— START TEXT SHOWN —

Re: Swapping algorithm

Jauder Ho (jauderho@umich.edu)
Tue, 30 Apr 1996 10:48:24 -0400 (EDT)



I'll ask my prof.

--Jauder

On Mon, 29 Apr 1996, J.J. Burgess wrote:

> On Tue, 23 Apr 1996, David S. Miller wrote:
>
> > Date: Mon, 22 Apr 96 18:26 BST
> > From: Jamie Lokier <jamie@rebellion.co.uk>
> >
> > I like. How about: gather statistics about working sets in the usual
> > way, based on the usual page faults. Do it better, of course.
> > Occasionally, unmap a few random pages from random processes, so that
> > they trigger page faults and add to the statistics. The pages are still
> > in the page cache, of course, so it doesn't take long to map them back.
> > Although there is a speed penalty for this, the improved statistics, if
> > used well, mean that you are far less likely to swap out pages that are
> > actively in use. How else do you find the working set of a process
> > without swapping it all to disk?
> >
> > Or the heuristic could work like this. When we take a page out of a
> > processes VMA we add a "current-jiffies" marker to the vma when we do
> > this. The next time we take a fault in that vma we see how long the
> > jiffies have gone since we took that page away. Using this we decide
> > later on whether it is a good idea to steal from that vma. And we
> > re-juvenate these values or retest every so often.

— END TEXT SHOWN —
— START RAW RECORDS —

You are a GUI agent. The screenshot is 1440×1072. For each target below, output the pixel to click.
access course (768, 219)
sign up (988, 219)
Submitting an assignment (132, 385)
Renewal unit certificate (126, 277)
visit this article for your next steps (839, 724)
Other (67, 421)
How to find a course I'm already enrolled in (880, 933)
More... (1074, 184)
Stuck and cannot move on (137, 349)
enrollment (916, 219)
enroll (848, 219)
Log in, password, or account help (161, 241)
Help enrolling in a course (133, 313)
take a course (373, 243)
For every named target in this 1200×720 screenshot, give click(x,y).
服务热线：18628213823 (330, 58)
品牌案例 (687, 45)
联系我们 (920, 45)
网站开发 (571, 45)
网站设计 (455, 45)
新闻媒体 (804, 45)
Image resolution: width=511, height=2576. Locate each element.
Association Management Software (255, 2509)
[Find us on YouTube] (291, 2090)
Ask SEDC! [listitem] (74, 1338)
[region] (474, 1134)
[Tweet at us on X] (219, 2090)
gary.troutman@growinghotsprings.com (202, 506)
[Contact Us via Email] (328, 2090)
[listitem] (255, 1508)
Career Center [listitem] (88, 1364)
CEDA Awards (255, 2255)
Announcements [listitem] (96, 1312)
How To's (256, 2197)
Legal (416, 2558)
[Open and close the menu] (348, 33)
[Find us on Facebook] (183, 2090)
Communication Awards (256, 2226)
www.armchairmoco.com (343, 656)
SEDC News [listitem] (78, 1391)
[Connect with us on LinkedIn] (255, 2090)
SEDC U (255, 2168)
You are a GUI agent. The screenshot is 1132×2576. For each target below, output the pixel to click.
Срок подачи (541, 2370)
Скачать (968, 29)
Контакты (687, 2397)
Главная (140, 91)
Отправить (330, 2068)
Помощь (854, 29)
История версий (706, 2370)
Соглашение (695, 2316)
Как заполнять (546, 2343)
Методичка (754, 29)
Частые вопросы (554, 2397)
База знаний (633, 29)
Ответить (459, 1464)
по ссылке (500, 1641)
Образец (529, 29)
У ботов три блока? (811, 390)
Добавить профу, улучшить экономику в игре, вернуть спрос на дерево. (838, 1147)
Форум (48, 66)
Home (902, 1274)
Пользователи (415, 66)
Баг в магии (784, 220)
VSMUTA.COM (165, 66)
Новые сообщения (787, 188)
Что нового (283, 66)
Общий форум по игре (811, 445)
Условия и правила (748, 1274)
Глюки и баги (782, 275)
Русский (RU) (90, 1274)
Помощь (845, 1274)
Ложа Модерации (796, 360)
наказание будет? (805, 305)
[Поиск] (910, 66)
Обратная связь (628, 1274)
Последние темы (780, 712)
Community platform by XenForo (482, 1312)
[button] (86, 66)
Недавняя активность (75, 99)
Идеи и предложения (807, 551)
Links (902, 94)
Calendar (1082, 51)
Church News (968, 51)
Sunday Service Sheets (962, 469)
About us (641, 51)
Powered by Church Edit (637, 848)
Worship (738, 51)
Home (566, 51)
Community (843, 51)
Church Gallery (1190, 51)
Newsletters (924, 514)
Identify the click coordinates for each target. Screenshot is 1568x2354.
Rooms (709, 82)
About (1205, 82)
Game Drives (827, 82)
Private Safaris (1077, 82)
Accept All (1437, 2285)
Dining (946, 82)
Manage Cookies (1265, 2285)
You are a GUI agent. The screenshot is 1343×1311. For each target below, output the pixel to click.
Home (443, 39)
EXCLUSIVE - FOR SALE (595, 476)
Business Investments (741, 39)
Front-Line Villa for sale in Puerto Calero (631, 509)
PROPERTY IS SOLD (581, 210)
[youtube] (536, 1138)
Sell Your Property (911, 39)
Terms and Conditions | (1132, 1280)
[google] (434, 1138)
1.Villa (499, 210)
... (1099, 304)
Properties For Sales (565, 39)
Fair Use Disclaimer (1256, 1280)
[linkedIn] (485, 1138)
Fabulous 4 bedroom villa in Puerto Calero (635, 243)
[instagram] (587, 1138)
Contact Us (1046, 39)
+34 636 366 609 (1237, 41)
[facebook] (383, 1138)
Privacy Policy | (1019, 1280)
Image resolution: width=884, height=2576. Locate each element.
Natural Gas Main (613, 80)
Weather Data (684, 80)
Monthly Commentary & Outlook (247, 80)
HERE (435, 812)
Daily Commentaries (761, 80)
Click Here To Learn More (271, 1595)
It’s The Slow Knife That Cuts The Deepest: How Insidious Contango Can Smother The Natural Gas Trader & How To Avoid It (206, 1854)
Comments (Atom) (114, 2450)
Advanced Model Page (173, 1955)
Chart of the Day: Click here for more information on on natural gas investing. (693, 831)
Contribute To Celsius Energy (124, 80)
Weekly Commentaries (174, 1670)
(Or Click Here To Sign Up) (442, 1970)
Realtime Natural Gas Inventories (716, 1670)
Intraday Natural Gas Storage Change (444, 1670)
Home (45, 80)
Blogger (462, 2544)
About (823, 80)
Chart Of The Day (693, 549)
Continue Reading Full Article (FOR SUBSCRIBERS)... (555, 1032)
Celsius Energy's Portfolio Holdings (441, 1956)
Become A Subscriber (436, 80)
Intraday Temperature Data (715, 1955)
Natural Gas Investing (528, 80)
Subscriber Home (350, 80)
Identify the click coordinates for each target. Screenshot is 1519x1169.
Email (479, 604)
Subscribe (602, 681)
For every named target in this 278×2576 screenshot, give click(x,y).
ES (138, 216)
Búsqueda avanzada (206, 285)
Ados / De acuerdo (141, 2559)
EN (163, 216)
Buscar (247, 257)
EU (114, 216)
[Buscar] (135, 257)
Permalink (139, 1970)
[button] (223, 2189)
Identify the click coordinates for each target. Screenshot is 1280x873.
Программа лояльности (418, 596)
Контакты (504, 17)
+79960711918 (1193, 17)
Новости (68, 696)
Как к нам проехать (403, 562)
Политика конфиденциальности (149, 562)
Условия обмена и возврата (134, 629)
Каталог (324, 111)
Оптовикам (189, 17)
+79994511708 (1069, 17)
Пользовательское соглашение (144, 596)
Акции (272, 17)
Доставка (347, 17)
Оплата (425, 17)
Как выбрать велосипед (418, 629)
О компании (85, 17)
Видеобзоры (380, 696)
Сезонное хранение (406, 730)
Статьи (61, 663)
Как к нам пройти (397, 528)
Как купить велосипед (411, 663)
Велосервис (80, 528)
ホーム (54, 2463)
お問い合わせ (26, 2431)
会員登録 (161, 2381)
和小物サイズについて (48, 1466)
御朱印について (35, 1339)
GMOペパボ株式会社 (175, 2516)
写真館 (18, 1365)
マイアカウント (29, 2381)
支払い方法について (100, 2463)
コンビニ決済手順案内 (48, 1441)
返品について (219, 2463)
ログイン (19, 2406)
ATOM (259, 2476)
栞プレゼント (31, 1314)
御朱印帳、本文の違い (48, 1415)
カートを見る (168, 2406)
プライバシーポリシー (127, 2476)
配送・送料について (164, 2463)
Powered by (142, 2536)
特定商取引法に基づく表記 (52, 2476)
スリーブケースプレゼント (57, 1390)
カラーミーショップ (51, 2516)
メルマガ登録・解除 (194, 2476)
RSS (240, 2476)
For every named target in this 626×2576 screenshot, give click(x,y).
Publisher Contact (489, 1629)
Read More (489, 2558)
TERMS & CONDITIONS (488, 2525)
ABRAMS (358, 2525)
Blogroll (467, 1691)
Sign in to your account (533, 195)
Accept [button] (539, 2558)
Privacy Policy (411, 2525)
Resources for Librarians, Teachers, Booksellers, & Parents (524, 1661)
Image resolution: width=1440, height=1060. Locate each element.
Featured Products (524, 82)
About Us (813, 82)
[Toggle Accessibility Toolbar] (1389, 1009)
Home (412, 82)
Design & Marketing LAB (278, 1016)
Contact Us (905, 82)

— END RAW RECORDS —

# [WORK TO BE COMPLETED]
Answer these questions about the swapping algorithm message, one per line:
1. Who sent the reply dated Tue, 30 Apr 1996?
2. What email address is listed for Jamie Lokier?
3. What marker is added to the VMA when a page is taken out of it?
None of these lines has any bearing on the work here.

# [RESULT FOR THIS EXERCISE]
1. Jauder Ho
2. jamie@rebellion.co.uk
3. A "current-jiffies" marker